2. Work with the lender to put together a repayment plan, which would require the homeowners to put down part of the amount that they are behind now and pay back the rest over a period of months, along with the current monthly payment. Usually, repayment plans can be worked out through the lender’s loss mitigation department, and will result in the foreclosure victims paying almost twice as much per month as the regular mortgage payment. This is to help get caught up on the payments that have been missed while the homeowners are paying their original monthly obligation.

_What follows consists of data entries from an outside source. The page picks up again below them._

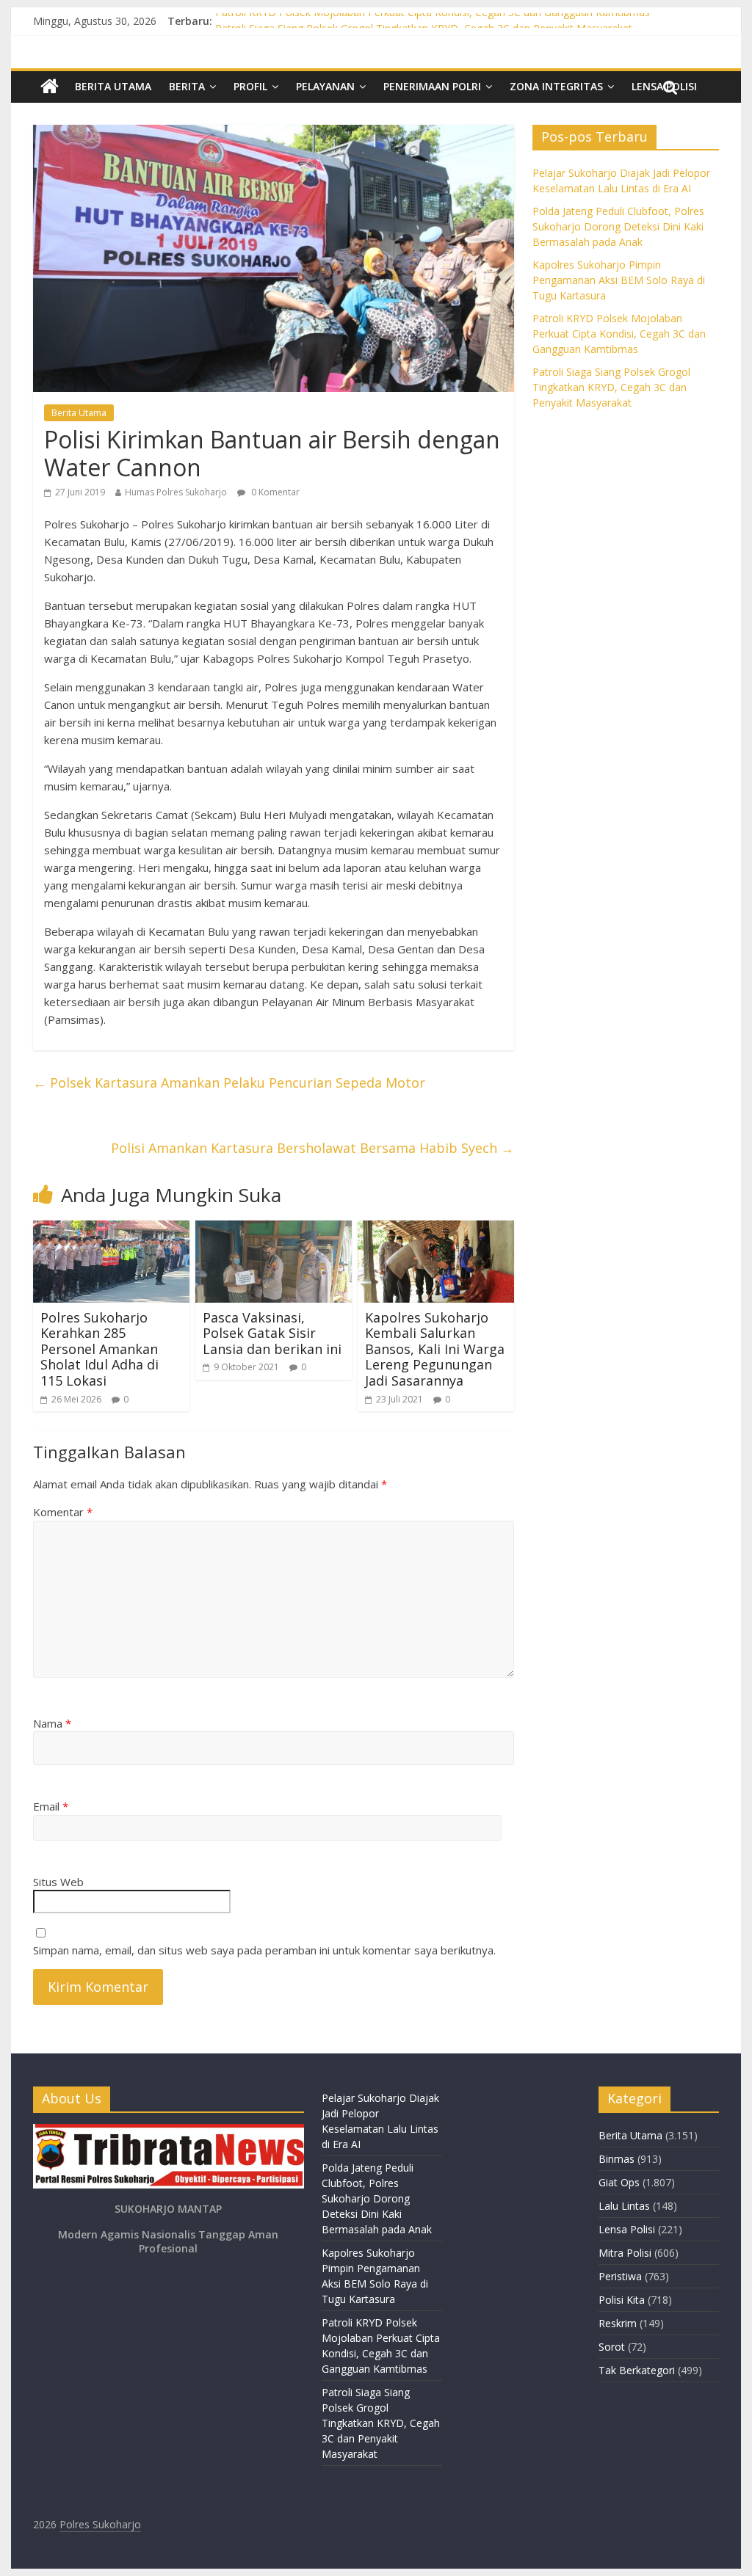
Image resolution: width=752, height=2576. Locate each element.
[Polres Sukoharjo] (49, 86)
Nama (52, 1723)
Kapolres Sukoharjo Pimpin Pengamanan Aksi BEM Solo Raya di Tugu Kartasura (618, 280)
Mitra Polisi (625, 2253)
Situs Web (58, 1881)
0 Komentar (274, 492)
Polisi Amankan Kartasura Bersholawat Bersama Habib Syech (312, 1148)
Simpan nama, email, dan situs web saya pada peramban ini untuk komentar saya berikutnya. (264, 1950)
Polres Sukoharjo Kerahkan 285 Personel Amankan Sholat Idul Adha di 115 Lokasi (99, 1349)
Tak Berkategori (637, 2370)
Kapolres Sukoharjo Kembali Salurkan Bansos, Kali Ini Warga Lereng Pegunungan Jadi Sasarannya (435, 1349)
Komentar (63, 1512)
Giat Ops (619, 2182)
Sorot (612, 2347)
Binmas (616, 2159)
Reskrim (618, 2323)
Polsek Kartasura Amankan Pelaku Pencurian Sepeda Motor (229, 1082)
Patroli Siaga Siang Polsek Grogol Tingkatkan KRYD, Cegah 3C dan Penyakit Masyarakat (611, 387)
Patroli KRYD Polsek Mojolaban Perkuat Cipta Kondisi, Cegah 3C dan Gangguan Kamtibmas (432, 21)
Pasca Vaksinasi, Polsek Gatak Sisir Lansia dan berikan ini (272, 1333)
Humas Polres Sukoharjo (176, 492)
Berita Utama (113, 86)
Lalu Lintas (624, 2206)
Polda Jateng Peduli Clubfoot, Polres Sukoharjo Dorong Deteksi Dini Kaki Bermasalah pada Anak (618, 226)
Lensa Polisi (627, 2229)
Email (50, 1806)
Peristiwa (620, 2276)
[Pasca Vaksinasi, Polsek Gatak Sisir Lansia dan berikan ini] (273, 1229)
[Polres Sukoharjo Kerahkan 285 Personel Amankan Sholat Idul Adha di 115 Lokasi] (111, 1229)
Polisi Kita (622, 2300)
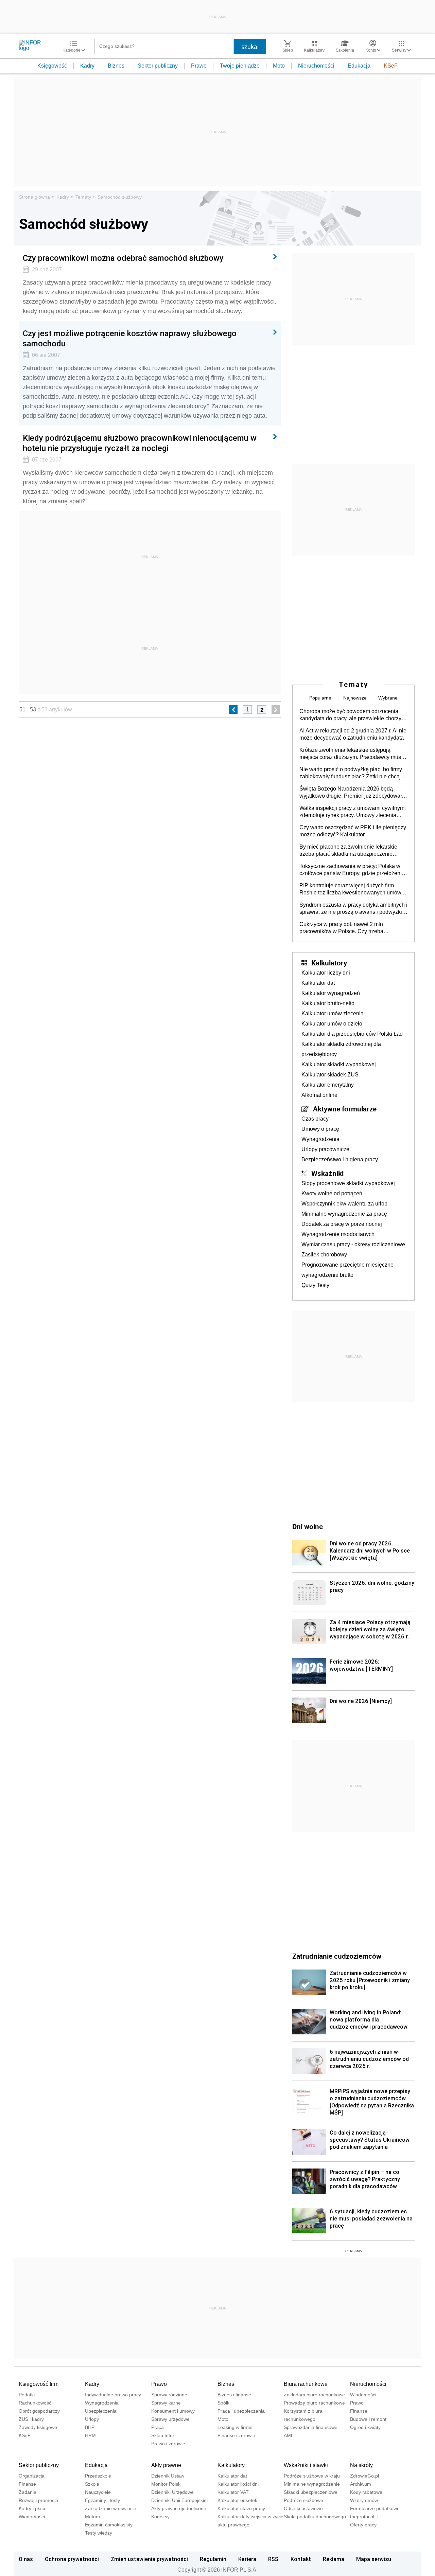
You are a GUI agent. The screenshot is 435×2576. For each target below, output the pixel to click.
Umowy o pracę (320, 1129)
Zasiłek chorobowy (324, 1254)
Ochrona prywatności (72, 2559)
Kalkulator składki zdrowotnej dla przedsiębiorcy (341, 1049)
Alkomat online (319, 1095)
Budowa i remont (368, 2419)
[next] (276, 709)
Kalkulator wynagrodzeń (330, 993)
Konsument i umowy (173, 2411)
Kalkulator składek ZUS (330, 1074)
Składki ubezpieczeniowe (310, 2492)
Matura (92, 2516)
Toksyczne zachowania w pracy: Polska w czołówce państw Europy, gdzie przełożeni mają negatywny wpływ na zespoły (350, 870)
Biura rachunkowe (306, 2384)
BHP (89, 2427)
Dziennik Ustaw (167, 2476)
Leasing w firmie (235, 2427)
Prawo (199, 66)
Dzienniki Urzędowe (172, 2492)
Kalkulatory (329, 962)
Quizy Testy (315, 1285)
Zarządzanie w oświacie (110, 2508)
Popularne (320, 698)
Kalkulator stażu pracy (241, 2508)
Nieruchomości (316, 66)
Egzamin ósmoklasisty (109, 2524)
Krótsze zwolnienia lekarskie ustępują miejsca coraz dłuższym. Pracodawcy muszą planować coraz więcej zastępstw (353, 754)
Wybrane (388, 698)
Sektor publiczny (158, 66)
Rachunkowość (35, 2403)
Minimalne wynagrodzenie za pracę (344, 1214)
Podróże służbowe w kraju (312, 2476)
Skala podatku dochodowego (315, 2516)
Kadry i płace (33, 2508)
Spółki (224, 2403)
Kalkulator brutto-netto (327, 1003)
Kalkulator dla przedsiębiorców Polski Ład (352, 1034)
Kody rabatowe (366, 2492)
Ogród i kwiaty (365, 2427)
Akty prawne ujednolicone (178, 2508)
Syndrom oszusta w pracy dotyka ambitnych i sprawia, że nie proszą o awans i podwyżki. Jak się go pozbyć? (353, 908)
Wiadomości (363, 2394)
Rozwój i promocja (38, 2500)
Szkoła (92, 2484)
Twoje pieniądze (240, 66)
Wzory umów (364, 2500)
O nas (26, 2559)
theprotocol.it (364, 2516)
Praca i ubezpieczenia (241, 2411)
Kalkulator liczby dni (325, 973)
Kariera (247, 2559)
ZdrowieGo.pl (364, 2476)
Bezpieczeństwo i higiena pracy (339, 1159)
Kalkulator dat (318, 983)
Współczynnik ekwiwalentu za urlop (344, 1204)
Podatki (27, 2394)
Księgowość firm (38, 2384)
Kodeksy (160, 2516)
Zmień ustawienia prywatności (149, 2559)
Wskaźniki (327, 1173)
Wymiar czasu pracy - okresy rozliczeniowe (353, 1244)
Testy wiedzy (98, 2533)
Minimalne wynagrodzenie (312, 2484)
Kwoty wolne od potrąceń (331, 1193)
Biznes (116, 66)
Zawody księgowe (38, 2427)
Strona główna (34, 197)
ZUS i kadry (31, 2419)
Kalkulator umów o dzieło (331, 1024)
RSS (273, 2559)
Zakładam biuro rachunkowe (314, 2394)
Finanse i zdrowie (236, 2435)
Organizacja (32, 2476)
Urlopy (92, 2419)
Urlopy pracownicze (325, 1149)
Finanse (358, 2411)
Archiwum (360, 2484)
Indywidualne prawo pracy (113, 2394)
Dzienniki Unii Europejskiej (179, 2500)
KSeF (391, 66)
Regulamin (213, 2559)
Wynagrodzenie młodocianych (338, 1234)
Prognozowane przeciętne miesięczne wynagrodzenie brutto (347, 1270)
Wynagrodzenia (320, 1139)
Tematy (83, 197)
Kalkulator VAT (233, 2492)
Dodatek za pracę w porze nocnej (341, 1224)
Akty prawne (166, 2465)
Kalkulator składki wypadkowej (338, 1064)
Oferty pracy (363, 2524)
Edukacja (359, 66)
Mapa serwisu (373, 2559)
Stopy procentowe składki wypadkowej (348, 1183)
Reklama (333, 2559)
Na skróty (361, 2465)
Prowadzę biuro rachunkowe (314, 2403)
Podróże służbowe (303, 2500)
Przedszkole (98, 2476)
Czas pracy (315, 1119)
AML (289, 2435)
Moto (279, 66)
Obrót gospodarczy (39, 2411)
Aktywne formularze (345, 1108)
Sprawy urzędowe (170, 2419)
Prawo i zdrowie (168, 2443)
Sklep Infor (162, 2435)
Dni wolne (307, 1526)
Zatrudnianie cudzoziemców (336, 1956)
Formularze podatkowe (375, 2508)
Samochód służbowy (120, 197)
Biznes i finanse (234, 2394)
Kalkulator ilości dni (238, 2484)
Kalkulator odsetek (237, 2500)
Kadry (87, 66)
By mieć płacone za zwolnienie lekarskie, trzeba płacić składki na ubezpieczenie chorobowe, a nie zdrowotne (349, 850)
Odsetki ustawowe (303, 2508)
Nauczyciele (98, 2492)
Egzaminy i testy (102, 2500)
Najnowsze (355, 698)
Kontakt (301, 2559)
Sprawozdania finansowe (310, 2427)
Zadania (27, 2492)
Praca (157, 2427)
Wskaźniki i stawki (306, 2465)
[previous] (233, 709)
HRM (90, 2435)
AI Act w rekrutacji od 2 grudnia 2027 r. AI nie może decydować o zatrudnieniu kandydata (352, 734)
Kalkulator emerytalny (327, 1085)
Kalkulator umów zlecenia (332, 1013)
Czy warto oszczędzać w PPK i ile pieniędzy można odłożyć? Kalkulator (352, 830)
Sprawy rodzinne (169, 2394)
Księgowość (52, 66)
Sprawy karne (166, 2403)
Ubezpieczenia (101, 2411)
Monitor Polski (166, 2484)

3. Work with the lender to modify the terms of the loan to state that the missed payments are spread out over the life of the loan or put on the back end of the loan. This is called a mortgage modification or loan modification. Some lenders will not do this because they do not hold the paper to be able to modify it. This is especially true for mortgage servicing companies, who only service their loans and collect payments, but who do not own the loans.
4. Refinance — find a hard money lender or traditional lender that will consider foreclosure refinance loans. Qualifications include lots of equity and lots of income, since interest rates for foreclosure loans are typically over 10%. Foreclosure refinance loans can be difficult to qualify for and may result in higher monthly payments, but they are a good way for homeowners to get a fresh start with a new note and new lender.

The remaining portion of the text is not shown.